Mondiale Impact, which launched on Tuesday, brings together the skills and experience of Rosemary Addis AM, Dolika Banda, Mario Calderini, Karim Harji, Rajiv Lall and Laurie J Spengler, with a shared mission to accelerate the governance response needed to meet the urgency and scale of sustainability issues and opportunities confronting leaders today.
Each of the partners are experienced chairs and directors in their own right who have built track records in shaping impact and sustainability markets.
Their aim is to work alongside leaders across corporate, investment and policy to help them progress quicker as they navigate ESG, sustainability and impact policies within their organisations, and engage a broader set of stakeholders.
Addis, who previously co-founded Impact Investing Australia and now has the role of founding managing partner of Mondiale Impact, told Pro Bono News she believed that it was the right initiative for what is needed now.
“We see that there are a number of leaders in business, in investment, in government and other multilaterals who want to engage positively in how we are going to shape a more sustainable world,” she said.
“But when they get to looking at what is needed, there are some difficult choices to make, it’s not clear where to get started. We want to work with those leaders who are really trying to make this happen to help them move faster.
“The vision is that we can help more leaders and decision makers to engage positively with sustainability.”
She said she was particularly excited about the global nature of Mondiale Impact.
“We think of it in the vernacular as kind of a global brainstrust that we can bring together,” she said.

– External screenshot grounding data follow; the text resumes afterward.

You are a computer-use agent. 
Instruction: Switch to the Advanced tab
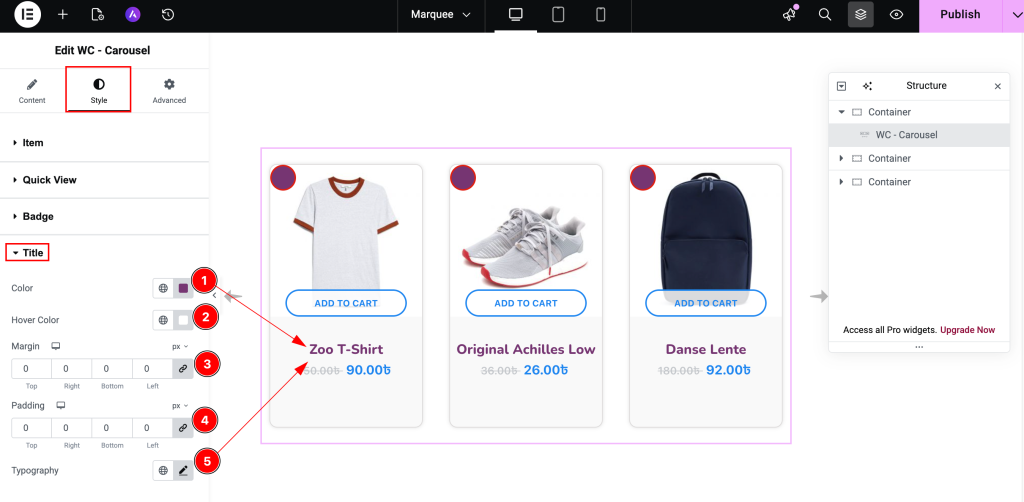point(169,90)
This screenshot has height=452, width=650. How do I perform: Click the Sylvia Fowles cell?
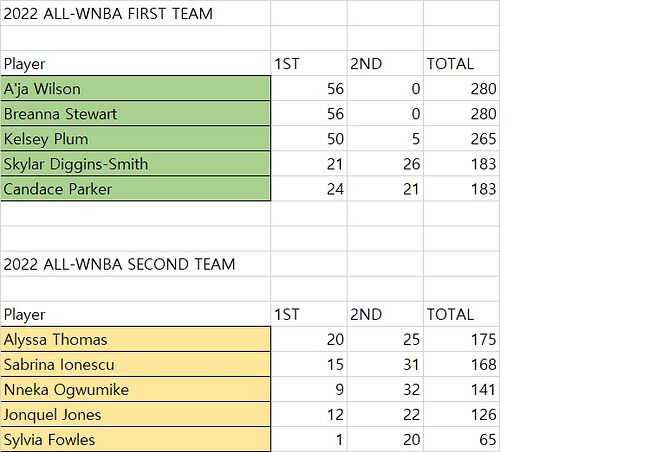135,440
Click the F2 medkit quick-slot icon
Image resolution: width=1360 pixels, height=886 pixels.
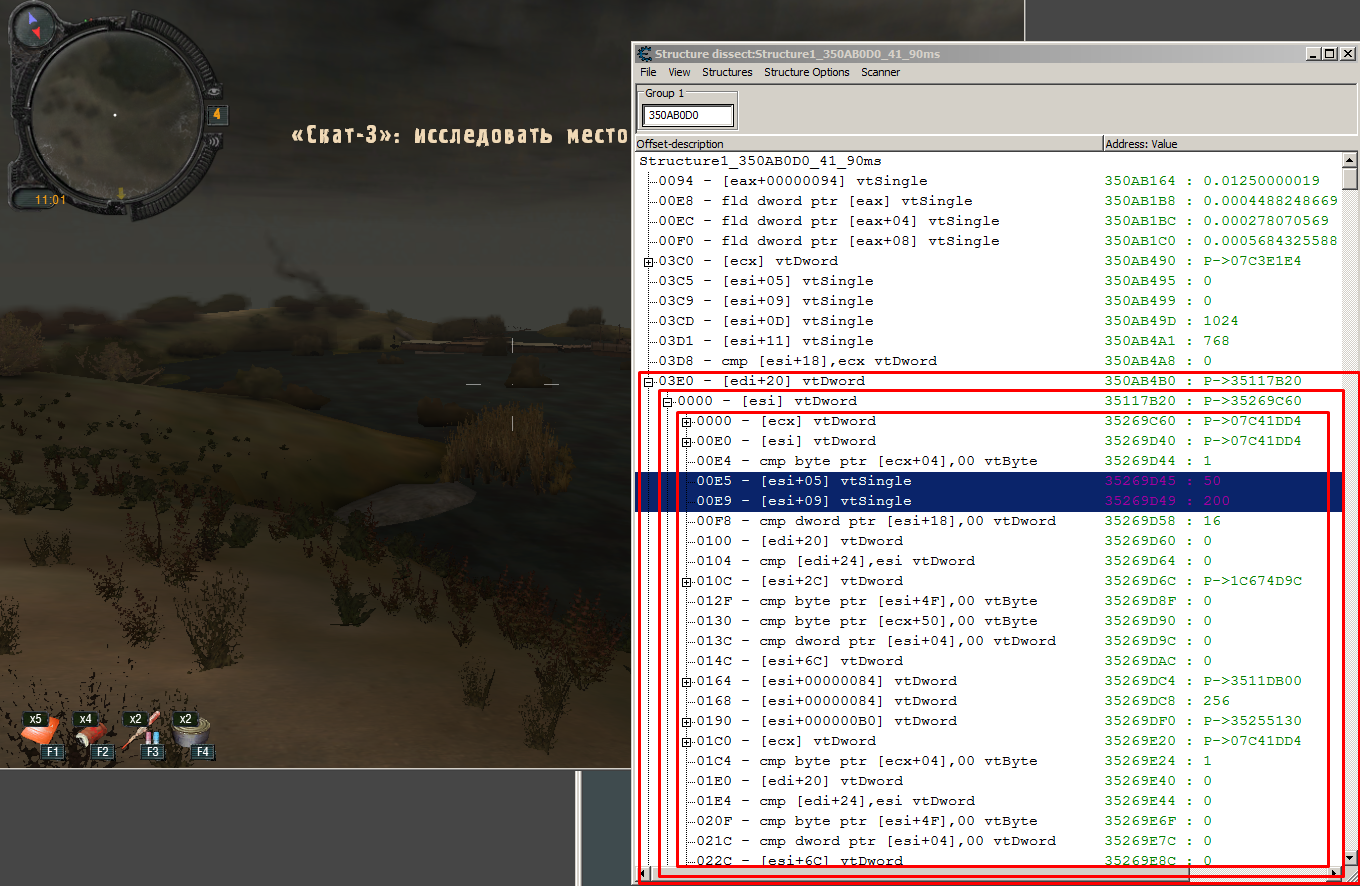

“As individual practitioners we’ve been at this for a long time, including at board tables and shaping the market of how impact and sustainability become mainstreamed.
“For us it is exciting to work together to be able to raise up some of these issues by bringing our collective voice to it and helping people unpack the themes and to really ensure that impact governance is on the agenda.”
Their advisory role is expected to take a number of forms, from working with boards to look at how they are currently addressing sustainability, to working one-on-one with leaders providing a sounding board for how they carry this work forward.
Founding partner Harji, managing director of impact measurement advisory firm Evalysis and founding programme director of the Oxford Impact Measurement Programme, said the social and environmental imperatives today required leaders to frame some choices differently, and to make some different choices.
“Every company and every board will have to confidently confront this changing context – responding to their employees, customers, investors, and regulators – and progressively strengthen the evidence behind their commitments and claims to delivering positive impacts on society,” he said.
The team at Mondiale Impact all agree that governance is the lynchpin to maintaining trust and seeing commitments translate to action.
Spengler, CEO of Courageous Capital Advisors, said accountability for stewarding strategic commitments to action across a company or firm started and ended with the board.
“Directors need to be equipped to respond to the risks and successful organisations will embrace the opportunities,” she said.
“In the next five years, leaders can expect to have to answer not just whether they took impact into account but why their entire approach has not been oriented to avoid harm and do more good.”
The group has coined the term 21st century governance, integrating what they know about impact to reflect a system of governance that is responsive to what’s needed for the times.
“We’ve had frameworks and systems that have served us well during the last part of the 20th century but in the 21st century they haven’t really responded, and increasingly are not fit for purpose,” Addis said.
“21st governance [is about asking] how do we respond, how do we carry out these fundamental stewardship duties of setting strategy and setting the organisational course, and embedding that in a way that is not just fit for purpose today but also future looking and responsive to what we know is the change that needs to happen over the next 10 or 20 years.”
Banda, chair of ZCCM Investments Holdings Plc and the former CEO of African Risk Capacity Insurance Ltd, said there was no choice but to accelerate and bring impact, in all its dimensions, into the equation.
“The legacy of boards leading through challenges including climate change, inequality and the pandemic will include whether and how effectively they engaged and what they did to be part of the change our times demanded,” she said.